里中:私が取材したさいがた医療センターでは、中央のアトリウムと呼ばれるホールから四方に病棟が伸びていて、十字型になっているそれぞれが、急性期病棟、回復期病棟、社会復帰病棟、共同ユニットになっていました。
また、通常の精神科病院には、人を傷つけたり、自分を傷つけたりする恐れのある人を収容する「保護室」と呼ばれる鍵のかかる個室があります。医療観察法病棟にも同様の保護室がありますが、いつも使っているわけではなさそうでした。
施設内で私が少し話をした人たちは、まったく危険がありそうな雰囲気ではありませんでした。「こういう人たちが事件を起こすのか」と不思議に感じてしまうような、普通の印象の方々でした。
──医療観察法は2001年に起きた「池田小学校の事件」がきっかけで作られた、と書かれています。医療観察法が作られた経緯について教えてください。
里中:「池田小学校の事件」とは、大阪教育大学附属池田小学校に、男が侵入して児童8人殺害したという事件です。とてもショッキングな事件でした。事件を起こした男は、それ以前にも婦女暴行などの逮捕歴があった。
職場の同僚に精神安定剤入りのお茶を飲ませたりして、精神科病院に措置入院されたこともありましたが、責任能力なしということで、その件では刑事処分は受けていませんでした。このことが問題になり、大きな議論が巻き起こったのです。
医療観察法ができる前は、そのように重大な事件を起こした人がどういう対応を受けていたかというと、他の事件を起こしていない精神疾患の患者と同様に、通常の精神科病院に収容されて治療を受けていました。
ただ、「精神疾患を持ち、重大な事件を起こすような人のための施設を作るべきではないか」という意見は、実は「池田小学校の事件」の前からあり、繰り返し議論されていたことでした。
そのような人たちを特別に収容するということは、再犯の恐れがあるからずっと閉じ込めておく「保安処分」につながるのではないか。劣悪な環境の精神科病院も昔は多かったので、人権侵害になるのではないか。こういった意見が日弁連などからも提起され、議論はたち切れ状態になっていました。
その後、「池田小学校の事件」を機に当時の小泉政権が動いて医療観察法を制定しましたが、この法律が作られるきっかけになった「池田小学校の事件」の加害者は「責任能力あり」と最終的に判断されて、死刑判決となり、死刑が執行されました。つまり、彼は医療観察法の対象とはならなかったのです。

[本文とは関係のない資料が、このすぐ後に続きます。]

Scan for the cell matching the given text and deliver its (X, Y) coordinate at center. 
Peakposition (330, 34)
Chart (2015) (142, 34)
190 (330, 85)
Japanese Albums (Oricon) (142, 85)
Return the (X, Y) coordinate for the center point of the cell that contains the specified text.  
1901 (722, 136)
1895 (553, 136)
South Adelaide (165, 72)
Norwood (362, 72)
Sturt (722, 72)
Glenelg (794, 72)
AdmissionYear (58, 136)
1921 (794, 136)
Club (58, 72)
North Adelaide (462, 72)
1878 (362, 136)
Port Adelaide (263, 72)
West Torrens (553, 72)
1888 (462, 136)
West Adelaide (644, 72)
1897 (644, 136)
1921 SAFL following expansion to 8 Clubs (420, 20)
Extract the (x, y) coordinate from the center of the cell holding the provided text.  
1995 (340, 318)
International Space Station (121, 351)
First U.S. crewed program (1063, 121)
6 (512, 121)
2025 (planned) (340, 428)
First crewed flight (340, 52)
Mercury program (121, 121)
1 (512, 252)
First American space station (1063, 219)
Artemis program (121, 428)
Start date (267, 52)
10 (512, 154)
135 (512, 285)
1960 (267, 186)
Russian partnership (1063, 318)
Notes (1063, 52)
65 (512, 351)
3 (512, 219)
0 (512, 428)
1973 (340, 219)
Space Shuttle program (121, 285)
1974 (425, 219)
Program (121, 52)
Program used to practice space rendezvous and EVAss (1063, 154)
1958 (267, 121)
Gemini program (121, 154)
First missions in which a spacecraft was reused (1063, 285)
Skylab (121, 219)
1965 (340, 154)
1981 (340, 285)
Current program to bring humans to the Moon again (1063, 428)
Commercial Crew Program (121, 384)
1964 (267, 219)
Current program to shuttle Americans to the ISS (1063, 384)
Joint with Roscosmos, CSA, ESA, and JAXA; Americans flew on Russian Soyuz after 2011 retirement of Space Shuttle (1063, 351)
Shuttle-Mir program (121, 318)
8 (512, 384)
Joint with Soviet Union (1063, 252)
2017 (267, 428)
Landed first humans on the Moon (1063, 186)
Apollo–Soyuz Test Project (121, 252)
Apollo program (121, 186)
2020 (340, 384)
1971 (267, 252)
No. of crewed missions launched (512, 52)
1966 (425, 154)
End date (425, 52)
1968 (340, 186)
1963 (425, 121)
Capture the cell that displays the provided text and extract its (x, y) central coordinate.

校庭に避難する池田小学校の児童たち(写真:共同通信社)
いったい何がどの程度だったら対象となったり、ならなかったりするのか、ここが常に裁判の争点になるところです。相模原の事件や、京アニ事件にしても、報道を見ると加害者は妄想の傾向を持っているように見えます。
京アニ事件はまだ判決が出ていませんが、「池田小学校の事件」や「相模原の事件(2016年7月に起きた相模原障害者殺傷事件)」では「責任能力あり」と判断されました。
これは精神鑑定にあたった精神科のプロがそう判断したのかもしれませんし、あまりにも重大な事件なので「さすがにこれを無罪としてしまったら国民が納得しない」という判断が裁判官にあったのかもしれません。本当のところは分かりません。